# WORK ORDER
Type out every line below exactly as it reads.

# LISTED ENTRIES

- Opening Delimiter -

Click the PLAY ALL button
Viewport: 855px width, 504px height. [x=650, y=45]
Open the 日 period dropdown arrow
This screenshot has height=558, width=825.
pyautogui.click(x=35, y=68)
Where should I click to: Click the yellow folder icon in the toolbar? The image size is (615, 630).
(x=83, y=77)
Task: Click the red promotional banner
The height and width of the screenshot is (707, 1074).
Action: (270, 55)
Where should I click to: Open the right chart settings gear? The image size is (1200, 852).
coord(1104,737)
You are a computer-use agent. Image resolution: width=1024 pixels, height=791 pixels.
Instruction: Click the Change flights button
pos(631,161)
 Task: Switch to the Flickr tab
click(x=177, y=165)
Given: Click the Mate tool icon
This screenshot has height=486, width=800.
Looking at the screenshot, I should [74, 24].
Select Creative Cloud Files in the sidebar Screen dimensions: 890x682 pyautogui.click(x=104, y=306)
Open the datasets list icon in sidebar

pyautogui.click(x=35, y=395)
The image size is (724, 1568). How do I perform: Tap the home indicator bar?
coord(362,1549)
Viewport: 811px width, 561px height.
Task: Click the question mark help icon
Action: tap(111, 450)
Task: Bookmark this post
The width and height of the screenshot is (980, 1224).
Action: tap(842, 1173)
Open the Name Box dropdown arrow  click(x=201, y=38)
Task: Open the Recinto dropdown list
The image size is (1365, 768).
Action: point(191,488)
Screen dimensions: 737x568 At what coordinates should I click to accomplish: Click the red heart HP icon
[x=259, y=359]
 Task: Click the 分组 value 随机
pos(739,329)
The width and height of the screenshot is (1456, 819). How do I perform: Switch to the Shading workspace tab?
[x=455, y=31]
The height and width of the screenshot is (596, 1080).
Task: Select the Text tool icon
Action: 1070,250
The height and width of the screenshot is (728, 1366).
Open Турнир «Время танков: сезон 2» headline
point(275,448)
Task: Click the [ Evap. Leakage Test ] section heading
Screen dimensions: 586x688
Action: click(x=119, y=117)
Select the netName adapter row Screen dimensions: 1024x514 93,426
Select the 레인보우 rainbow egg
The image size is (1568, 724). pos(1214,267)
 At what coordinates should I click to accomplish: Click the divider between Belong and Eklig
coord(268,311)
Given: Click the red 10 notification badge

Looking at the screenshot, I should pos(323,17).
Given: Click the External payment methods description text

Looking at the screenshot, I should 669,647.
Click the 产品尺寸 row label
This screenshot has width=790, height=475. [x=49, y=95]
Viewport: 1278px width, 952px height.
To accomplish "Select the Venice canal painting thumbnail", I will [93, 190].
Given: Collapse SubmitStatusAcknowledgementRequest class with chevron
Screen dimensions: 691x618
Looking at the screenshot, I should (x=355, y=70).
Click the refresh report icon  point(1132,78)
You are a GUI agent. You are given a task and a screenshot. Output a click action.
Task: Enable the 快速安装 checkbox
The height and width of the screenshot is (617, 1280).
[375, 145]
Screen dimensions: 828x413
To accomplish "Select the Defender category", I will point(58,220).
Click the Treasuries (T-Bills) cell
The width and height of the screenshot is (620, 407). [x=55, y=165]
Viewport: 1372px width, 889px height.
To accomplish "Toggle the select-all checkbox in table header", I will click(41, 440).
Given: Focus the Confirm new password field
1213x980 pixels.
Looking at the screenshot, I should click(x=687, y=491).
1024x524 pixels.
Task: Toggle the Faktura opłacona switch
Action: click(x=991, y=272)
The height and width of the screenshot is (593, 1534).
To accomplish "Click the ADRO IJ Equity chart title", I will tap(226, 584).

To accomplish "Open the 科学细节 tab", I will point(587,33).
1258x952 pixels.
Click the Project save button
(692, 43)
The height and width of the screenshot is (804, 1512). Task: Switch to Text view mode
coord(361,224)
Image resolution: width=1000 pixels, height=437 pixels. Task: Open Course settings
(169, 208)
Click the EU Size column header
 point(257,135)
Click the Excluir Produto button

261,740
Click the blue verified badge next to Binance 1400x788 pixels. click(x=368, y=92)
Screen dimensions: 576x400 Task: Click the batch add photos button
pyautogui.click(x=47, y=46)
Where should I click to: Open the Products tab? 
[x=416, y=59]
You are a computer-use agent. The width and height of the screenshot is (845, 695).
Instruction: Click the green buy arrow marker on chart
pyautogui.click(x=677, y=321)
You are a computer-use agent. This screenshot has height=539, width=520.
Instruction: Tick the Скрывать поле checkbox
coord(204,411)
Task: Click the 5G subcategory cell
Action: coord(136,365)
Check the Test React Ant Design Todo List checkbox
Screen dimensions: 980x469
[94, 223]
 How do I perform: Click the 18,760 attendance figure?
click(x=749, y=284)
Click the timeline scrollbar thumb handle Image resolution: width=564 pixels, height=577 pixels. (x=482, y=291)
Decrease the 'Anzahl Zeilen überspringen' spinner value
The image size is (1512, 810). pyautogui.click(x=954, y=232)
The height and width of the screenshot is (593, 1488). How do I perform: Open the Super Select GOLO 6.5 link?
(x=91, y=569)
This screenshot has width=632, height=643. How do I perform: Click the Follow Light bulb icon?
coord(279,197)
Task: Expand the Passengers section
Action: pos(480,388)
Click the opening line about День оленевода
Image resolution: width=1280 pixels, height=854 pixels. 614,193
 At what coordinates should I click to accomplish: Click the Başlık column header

- Closing Delimiter -

# RESPONSE
Click the PLAY ALL button
Viewport: 855px width, 504px height. [x=650, y=45]
Open the 日 period dropdown arrow
This screenshot has height=558, width=825.
pyautogui.click(x=35, y=68)
Where should I click to: Click the yellow folder icon in the toolbar? The image size is (615, 630).
(x=83, y=77)
Task: Click the red promotional banner
The height and width of the screenshot is (707, 1074).
Action: (270, 55)
Where should I click to: Open the right chart settings gear? The image size is (1200, 852).
coord(1104,737)
You are a computer-use agent. Image resolution: width=1024 pixels, height=791 pixels.
Instruction: Click the Change flights button
pos(631,161)
 Task: Switch to the Flickr tab
click(x=177, y=165)
Given: Click the Mate tool icon
This screenshot has height=486, width=800.
Looking at the screenshot, I should [74, 24].
Select Creative Cloud Files in the sidebar Screen dimensions: 890x682 pyautogui.click(x=104, y=306)
Open the datasets list icon in sidebar

pyautogui.click(x=35, y=395)
The image size is (724, 1568). How do I perform: Tap the home indicator bar?
coord(362,1549)
Viewport: 811px width, 561px height.
Task: Click the question mark help icon
Action: tap(111, 450)
Task: Bookmark this post
The width and height of the screenshot is (980, 1224).
Action: tap(842, 1173)
Open the Name Box dropdown arrow  click(x=201, y=38)
Task: Open the Recinto dropdown list
The image size is (1365, 768).
Action: point(191,488)
Screen dimensions: 737x568 At what coordinates should I click to accomplish: Click the red heart HP icon
[x=259, y=359]
 Task: Click the 分组 value 随机
pos(739,329)
The width and height of the screenshot is (1456, 819). How do I perform: Switch to the Shading workspace tab?
[x=455, y=31]
The height and width of the screenshot is (596, 1080).
Task: Select the Text tool icon
Action: 1070,250
The height and width of the screenshot is (728, 1366).
Open Турнир «Время танков: сезон 2» headline
point(275,448)
Task: Click the [ Evap. Leakage Test ] section heading
Screen dimensions: 586x688
Action: click(x=119, y=117)
Select the netName adapter row Screen dimensions: 1024x514 93,426
Select the 레인보우 rainbow egg
The image size is (1568, 724). pos(1214,267)
 At what coordinates should I click to accomplish: Click the divider between Belong and Eklig
coord(268,311)
Given: Click the red 10 notification badge

Looking at the screenshot, I should pos(323,17).
Given: Click the External payment methods description text

Looking at the screenshot, I should 669,647.
Click the 产品尺寸 row label
This screenshot has width=790, height=475. [x=49, y=95]
Viewport: 1278px width, 952px height.
To accomplish "Select the Venice canal painting thumbnail", I will [93, 190].
Given: Collapse SubmitStatusAcknowledgementRequest class with chevron
Screen dimensions: 691x618
Looking at the screenshot, I should (x=355, y=70).
Click the refresh report icon  point(1132,78)
You are a GUI agent. You are given a task and a screenshot. Output a click action.
Task: Enable the 快速安装 checkbox
The height and width of the screenshot is (617, 1280).
[375, 145]
Screen dimensions: 828x413
To accomplish "Select the Defender category", I will point(58,220).
Click the Treasuries (T-Bills) cell
The width and height of the screenshot is (620, 407). [x=55, y=165]
Viewport: 1372px width, 889px height.
To accomplish "Toggle the select-all checkbox in table header", I will click(41, 440).
Given: Focus the Confirm new password field
1213x980 pixels.
Looking at the screenshot, I should click(x=687, y=491).
1024x524 pixels.
Task: Toggle the Faktura opłacona switch
Action: click(x=991, y=272)
The height and width of the screenshot is (593, 1534).
To accomplish "Click the ADRO IJ Equity chart title", I will tap(226, 584).

To accomplish "Open the 科学细节 tab", I will point(587,33).
1258x952 pixels.
Click the Project save button
(692, 43)
The height and width of the screenshot is (804, 1512). Task: Switch to Text view mode
coord(361,224)
Image resolution: width=1000 pixels, height=437 pixels. Task: Open Course settings
(169, 208)
Click the EU Size column header
 point(257,135)
Click the Excluir Produto button

261,740
Click the blue verified badge next to Binance 1400x788 pixels. click(x=368, y=92)
Screen dimensions: 576x400 Task: Click the batch add photos button
pyautogui.click(x=47, y=46)
Where should I click to: Open the Products tab? 
[x=416, y=59]
You are a computer-use agent. The width and height of the screenshot is (845, 695).
Instruction: Click the green buy arrow marker on chart
pyautogui.click(x=677, y=321)
You are a computer-use agent. This screenshot has height=539, width=520.
Instruction: Tick the Скрывать поле checkbox
coord(204,411)
Task: Click the 5G subcategory cell
Action: coord(136,365)
Check the Test React Ant Design Todo List checkbox
Screen dimensions: 980x469
[94, 223]
 How do I perform: Click the 18,760 attendance figure?
click(x=749, y=284)
Click the timeline scrollbar thumb handle Image resolution: width=564 pixels, height=577 pixels. (x=482, y=291)
Decrease the 'Anzahl Zeilen überspringen' spinner value
The image size is (1512, 810). pyautogui.click(x=954, y=232)
The height and width of the screenshot is (593, 1488). How do I perform: Open the Super Select GOLO 6.5 link?
(x=91, y=569)
This screenshot has width=632, height=643. How do I perform: Click the Follow Light bulb icon?
coord(279,197)
Task: Expand the Passengers section
Action: pos(480,388)
Click the opening line about День оленевода
Image resolution: width=1280 pixels, height=854 pixels. 614,193
 At what coordinates should I click to accomplish: Click the Başlık column header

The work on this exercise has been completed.